Friday, May 1, 2009
McClatchy News reports that one biosurveillance firm noticed an uptick in respiratory illness in Mexico and tried to alert various health authorities but without results. Les Blumenthal writes,
A Washington state biosurveillance firm raised the first warning about a possible outbreak of swine flu in Mexico more than two weeks before the World Health Organization offered its initial alert about a public health emergency of international concern. Both federal and international health officials had access to the warning from Veratect Corp. Later e-mails calling attention to the company's subsequent report that the disease was possibly spreading in Mexico were sent to 10 officials of the Centers for Disease Control and Prevention, said Robert Hart, the company's chief executive. Hart said he wasn't sure why health officials didn't act sooner. "They have a lot of other responsibilities," Hart said on Thursday. "But every day makes a difference."
CDC officials in Atlanta said they were aware of Veratect's claims and hadn't been working with the company. "We have nothing to add about their claims," said CDC spokesman Llelwyn Grant, adding that the CDC and other public health agencies had plans in place to deal with a flu pandemic and responded rapidly once they became aware of the Mexican outbreak.
Veratect, based in Kirkland, Wash., uses a technique known as "data mining" to automatically search tens of thousands of Web sites daily for early signs of looming medical problems or civil unrest anywhere in the world. Anything of interest is turned over to a team of 35 analysts to determine its significance and to post on the company's Web site. The company markets access to its Web site to government agencies, businesses and others and has tried unsuccessfully to sell its service to the CDC, the World Health Organization and the Department of Homeland Security. . . .
On April 6, 18 days before the WHO issued its alert, Veratect reported on its Web site a strange outbreak of respiratory disease in La Gloria, Mexico, noting that local residents thought the outbreak was linked to contamination from pig breeding farms nearby.
Hart said the information was available to the CDC and many state and local health authorities. The company's server showed an epidemiologist at the Pan American Health Organization, which is part of the World Health Organization, looked at the message about the La Gloria outbreak twice, on April 10 and 11, Hart said. . . .

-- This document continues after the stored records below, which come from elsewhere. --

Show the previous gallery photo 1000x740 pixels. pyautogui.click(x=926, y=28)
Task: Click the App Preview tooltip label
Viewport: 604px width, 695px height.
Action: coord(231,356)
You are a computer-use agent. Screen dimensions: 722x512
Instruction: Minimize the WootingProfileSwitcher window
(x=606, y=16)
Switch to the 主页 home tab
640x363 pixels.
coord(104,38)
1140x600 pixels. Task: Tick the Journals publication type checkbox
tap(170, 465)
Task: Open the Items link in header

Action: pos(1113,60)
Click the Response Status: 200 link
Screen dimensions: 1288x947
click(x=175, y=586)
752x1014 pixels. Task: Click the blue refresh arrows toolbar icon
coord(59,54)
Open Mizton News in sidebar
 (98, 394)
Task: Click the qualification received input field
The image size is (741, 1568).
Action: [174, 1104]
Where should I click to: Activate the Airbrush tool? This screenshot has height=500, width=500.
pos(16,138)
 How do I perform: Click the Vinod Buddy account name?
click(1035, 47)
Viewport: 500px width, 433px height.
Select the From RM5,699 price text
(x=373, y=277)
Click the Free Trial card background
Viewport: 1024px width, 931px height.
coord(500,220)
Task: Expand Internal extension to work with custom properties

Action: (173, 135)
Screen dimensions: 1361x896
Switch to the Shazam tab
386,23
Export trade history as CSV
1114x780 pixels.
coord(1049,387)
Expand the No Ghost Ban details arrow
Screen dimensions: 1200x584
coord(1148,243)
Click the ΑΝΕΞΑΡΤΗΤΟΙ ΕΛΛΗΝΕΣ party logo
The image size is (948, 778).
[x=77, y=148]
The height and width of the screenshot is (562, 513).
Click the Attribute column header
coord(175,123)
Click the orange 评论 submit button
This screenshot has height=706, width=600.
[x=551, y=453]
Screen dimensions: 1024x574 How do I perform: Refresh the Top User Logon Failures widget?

Hart said he wasn't critical of the CDC or other health organizations, adding that what was needed was an effective global health monitoring system that Veratect should be a part of. "Hindsight is great and it's hard to say whether (the delay) altered anything," he said. "The only way to stop anything like this is to break the cycle." Others, however, cautioned that the use of data mining to track a possible disease outbreak was untested and said a number of questions about its effectiveness remained unanswered. "This approach is not yet vetted," said Dr. Marguerite Neill, an infectious disease specialist at Brown University and a spokeswoman for the Infectious Disease Society of America. "It is an interesting idea, but we haven't used it before."
Neill said the problem with using information picked up through data mining was determining whether it was just an indication of a routine disease outbreak or something much more serious. "It needs to be put in a clinical or epidemiological context," she said. "I'm not sure Veratect can do that."